# Exercise directions:
Write each line exactly, from the line that holds "How do I perform: Click the histogram" through the final line of the material, and no other line.

# Record extracts:
******

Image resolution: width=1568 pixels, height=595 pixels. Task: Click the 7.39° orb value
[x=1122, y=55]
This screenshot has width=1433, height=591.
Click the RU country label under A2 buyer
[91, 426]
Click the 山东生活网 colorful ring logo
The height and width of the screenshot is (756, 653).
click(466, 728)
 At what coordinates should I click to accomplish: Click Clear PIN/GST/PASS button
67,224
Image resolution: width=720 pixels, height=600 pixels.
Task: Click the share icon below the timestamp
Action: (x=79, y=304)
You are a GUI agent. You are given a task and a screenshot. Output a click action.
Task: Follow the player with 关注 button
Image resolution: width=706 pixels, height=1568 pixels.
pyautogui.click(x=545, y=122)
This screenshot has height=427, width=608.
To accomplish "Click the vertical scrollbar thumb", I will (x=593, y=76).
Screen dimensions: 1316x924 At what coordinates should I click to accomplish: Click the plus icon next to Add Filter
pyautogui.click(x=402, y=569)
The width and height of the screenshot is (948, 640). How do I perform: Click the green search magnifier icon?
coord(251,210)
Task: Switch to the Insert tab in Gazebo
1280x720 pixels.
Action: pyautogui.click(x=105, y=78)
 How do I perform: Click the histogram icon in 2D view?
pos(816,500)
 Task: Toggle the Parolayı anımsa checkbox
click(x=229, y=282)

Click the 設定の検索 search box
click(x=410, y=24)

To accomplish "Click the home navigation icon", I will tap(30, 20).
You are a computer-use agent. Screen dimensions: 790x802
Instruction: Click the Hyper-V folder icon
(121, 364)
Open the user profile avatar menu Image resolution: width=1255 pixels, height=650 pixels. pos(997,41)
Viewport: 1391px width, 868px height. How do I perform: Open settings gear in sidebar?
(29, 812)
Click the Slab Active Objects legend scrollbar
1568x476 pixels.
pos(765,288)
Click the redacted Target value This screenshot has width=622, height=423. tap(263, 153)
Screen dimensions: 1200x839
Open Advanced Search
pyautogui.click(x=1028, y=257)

******

# Written response:
 How do I perform: Click the histogram icon in 2D view?
pos(816,500)
 Task: Toggle the Parolayı anımsa checkbox
click(x=229, y=282)

Click the 設定の検索 search box
click(x=410, y=24)

To accomplish "Click the home navigation icon", I will tap(30, 20).
You are a computer-use agent. Screen dimensions: 790x802
Instruction: Click the Hyper-V folder icon
(121, 364)
Open the user profile avatar menu Image resolution: width=1255 pixels, height=650 pixels. pos(997,41)
Viewport: 1391px width, 868px height. How do I perform: Open settings gear in sidebar?
(29, 812)
Click the Slab Active Objects legend scrollbar
1568x476 pixels.
pos(765,288)
Click the redacted Target value This screenshot has width=622, height=423. tap(263, 153)
Screen dimensions: 1200x839
Open Advanced Search
pyautogui.click(x=1028, y=257)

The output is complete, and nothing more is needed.